У нашего вагона, как и у других, толпа, – все стремятся занять хорошие места. Посадка для нас не проблема: у нас есть ключи, причём у Вальки не только треугольный под старые вагоны, но и два сложных ключа под замки дверей вагонов нового типа, так называемых «цельнометаллических». У меня – самодельный ключ для старых вагонов – обжатая на трёхгранном штыре стальная трубка, изогнутая крючком.
Мы проникаем в вагон с тыльной стороны и занимаем верхние багажные и средние откидные полки в трёх купе. В общем вагоне места не предусматриваются, каждый захватывает, что успеет. Ехать только ночь, на нижние сидячие места мы не покушаемся – нам бы выспаться.
В Москве на посадку с тыльной стороны мы не рискнули – побаивались московской милиции.
Вагон набит «под завязку», в наших купе сидячие места тоже заняли, но почему-то пожилые дамы, а их большинство, предпочитают затем переместиться в другую часть вагона.
Мы спускаемся на высвободившиеся сидячие места, недоумевая, почему наше соседство многим пришлось не по вкусу. Не нравится юношеская команда? Что ж, ютитесь в тесноте, по четыре – пять человек на одной полке. Так нам достаются и сидячие и спальные места.

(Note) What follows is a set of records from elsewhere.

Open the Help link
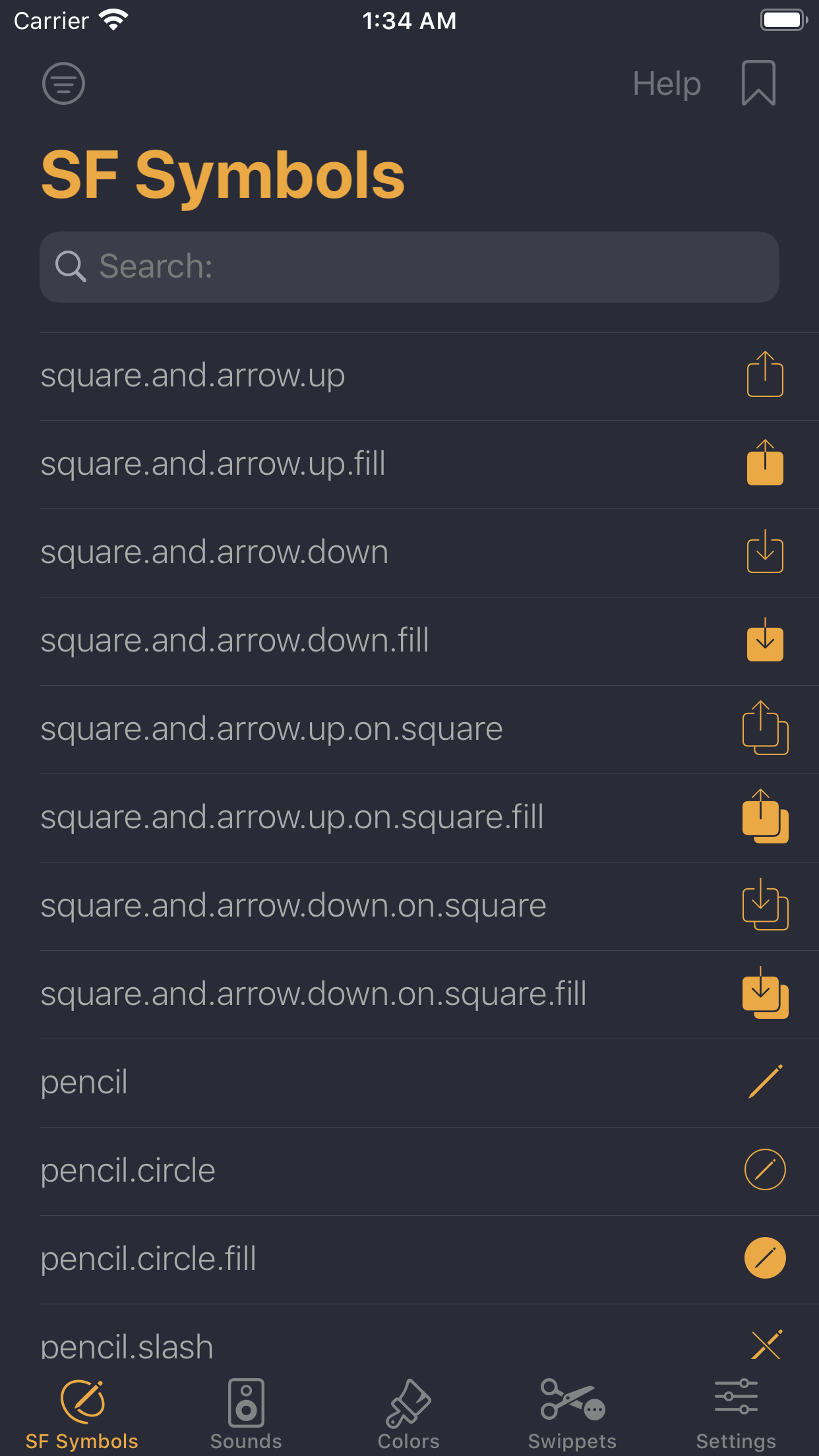(666, 84)
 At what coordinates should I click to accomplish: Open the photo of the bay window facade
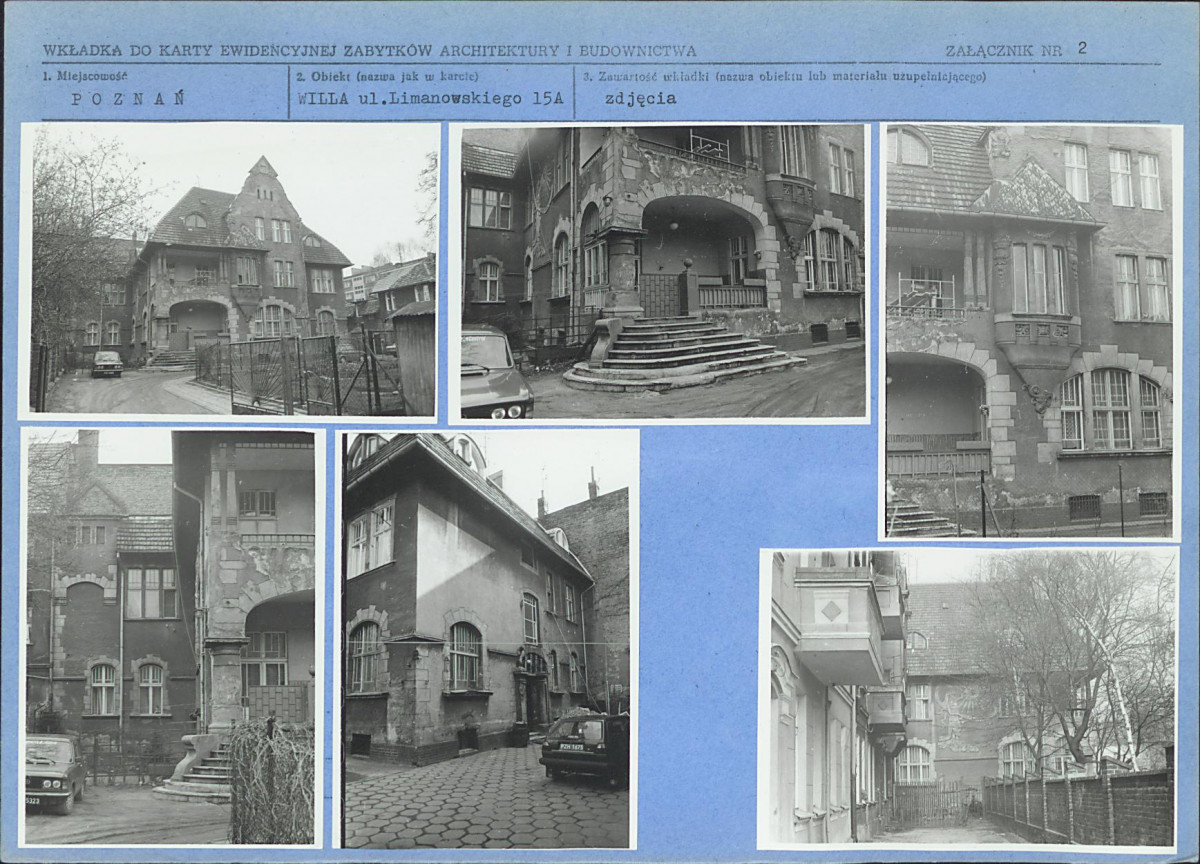(x=1030, y=331)
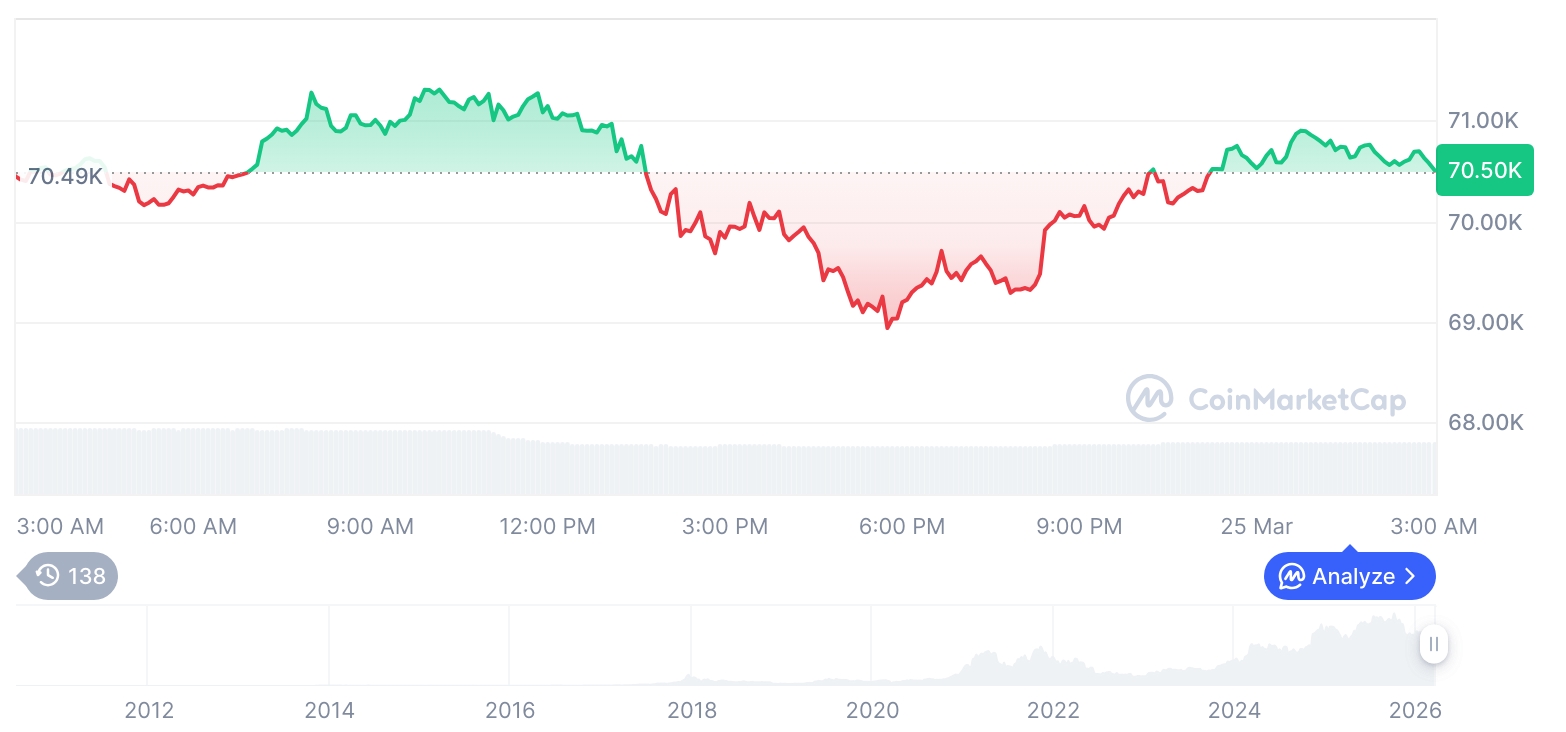
Task: Expand the Analyze button's chevron arrow
Action: pyautogui.click(x=1411, y=576)
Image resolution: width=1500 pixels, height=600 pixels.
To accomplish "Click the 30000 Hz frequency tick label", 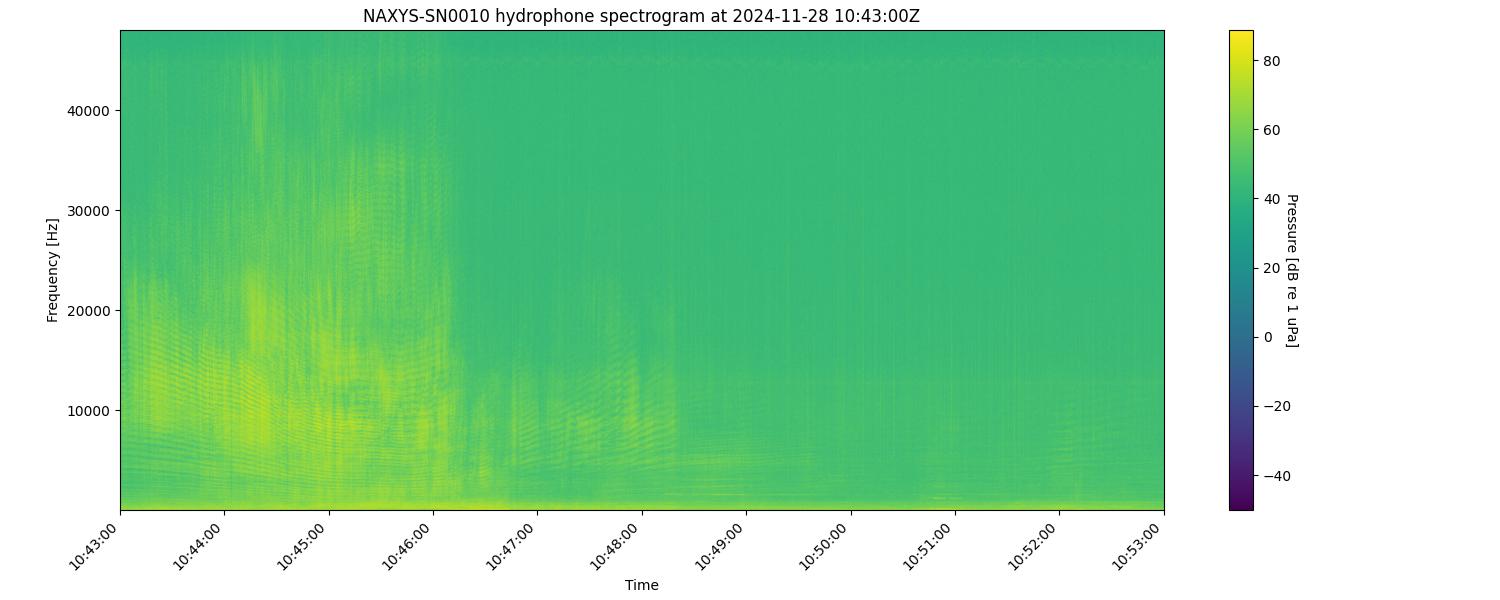I will [x=88, y=210].
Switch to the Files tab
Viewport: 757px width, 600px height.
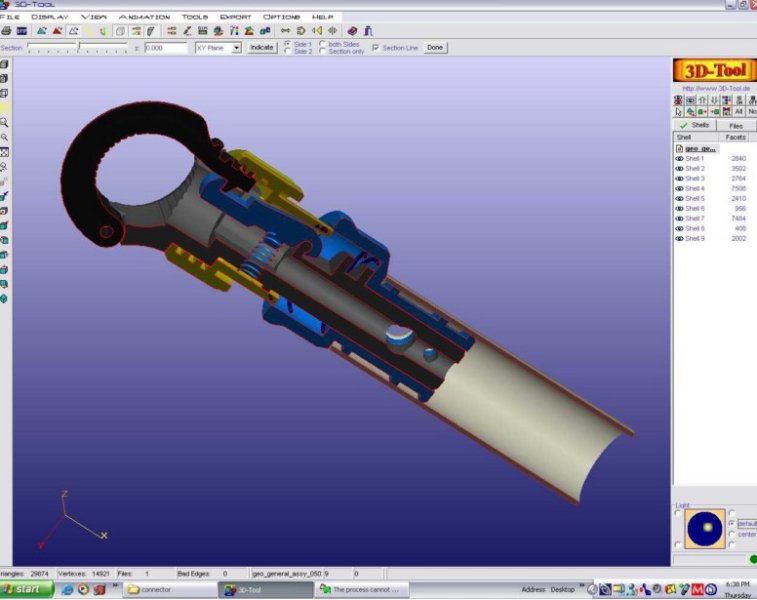coord(735,126)
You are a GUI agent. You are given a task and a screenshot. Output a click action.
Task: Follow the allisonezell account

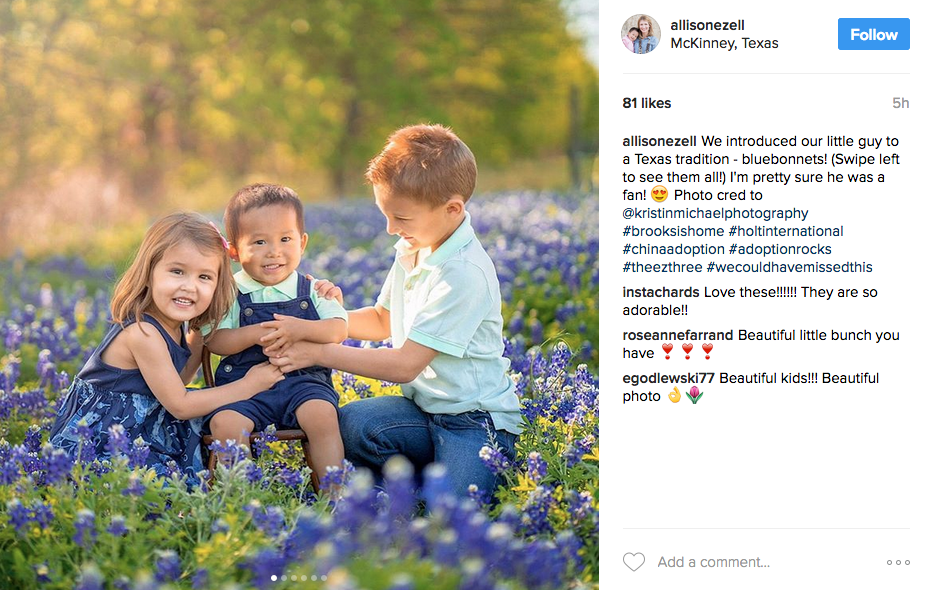click(x=873, y=34)
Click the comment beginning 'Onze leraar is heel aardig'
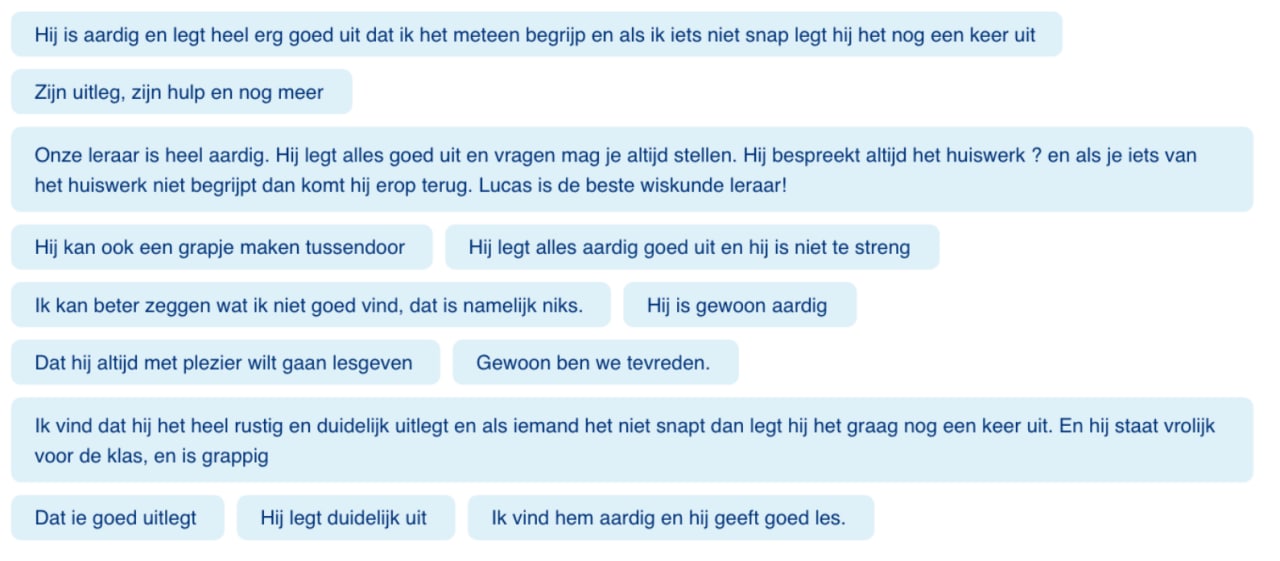1280x561 pixels. pyautogui.click(x=630, y=170)
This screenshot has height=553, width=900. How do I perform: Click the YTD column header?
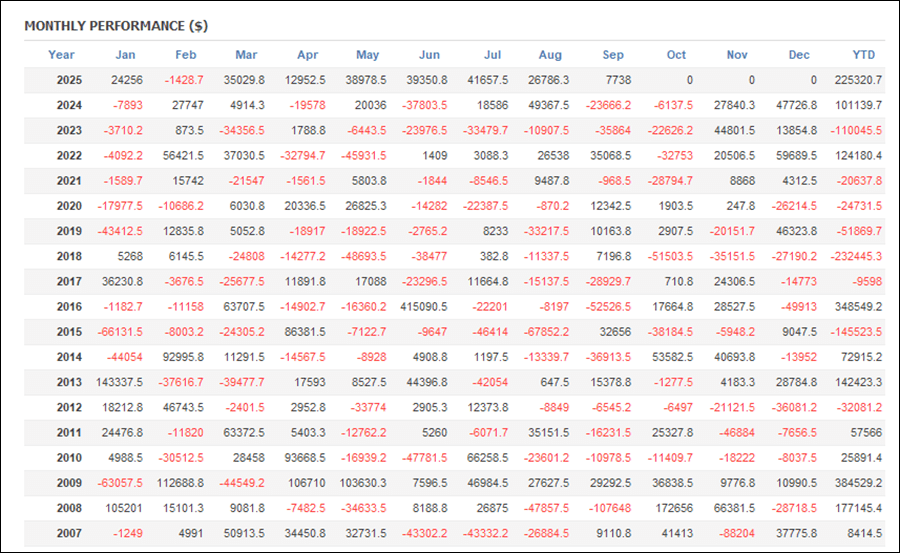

Три купе для двадцати пяти человек, это роскошь в битком набитом вагоне.
Торжествуем мы недолго. Через полчаса в наше купе заходит подполковник в форме бронетанковых войск. «В гости, – так он говорит, – познакомиться».
Мы радостно его приветствуем, и на вопрос кто у нас атаман, отвечаем, что все на равных правах. Он возражает: «У каждой шайки должен быть атаман». На «шайку» мы обиделись, с гордостью заявили, что мы не шайка, а команда и едем поступать в военное училище лётчиков.
Подполковник рассмеялся: «Что же вы вырядились, как каторжане».
Действительно, только немногие из нас одеты прилично; большинство, особенно парни из мелких городишек и районных сёл отправились из дому, как было принято ехать в армию: старые пиджачки, рабочие чёботы, непременные картузы.
Многих на медкомиссии остригли наголо, и они прикрывают свои стриженные под ноль головы кепками.
«Деревня!» – презрительно оценил всю эту рвань один из смолян ещё на сборе. Сам он, как истый пижон едет в светлом пиджаке, узких голубых брючках и, ужас! – в галстуке с рисунком пальмы и мартышки.
Другие «горожане» одеты поскромней и вполне могут походить на абитуриентов, едущих в институты. Да и есть то нас, горожан всего пятеро: Валька и я из Рославля, Феликс из Вязьмы и Смирнов с Лёнькой из Смоленска. Не считать же городами Починок, Ярцево и Гжатск или райцентры Духовщину, Шумячи и пр.
Танкист оказался тренером сборной ЮжУрВО по штанге, жаль, забыл его фамилию – она была известна не менее чем Новак и Гельфер.
Оказывается, нашу шумную и неизвестно как оказавшуюся в вагоне компанию пассажиры приняли, чуть ли не за грабителей. Послали могучего офицера устрашить нас.
Подполковник справился с задачей отлично и через некоторое время сбежавшие дамочки начали возвращаться. Мы галантно уступаем нижние полки, забираемся наверх. Пора отсыпаться.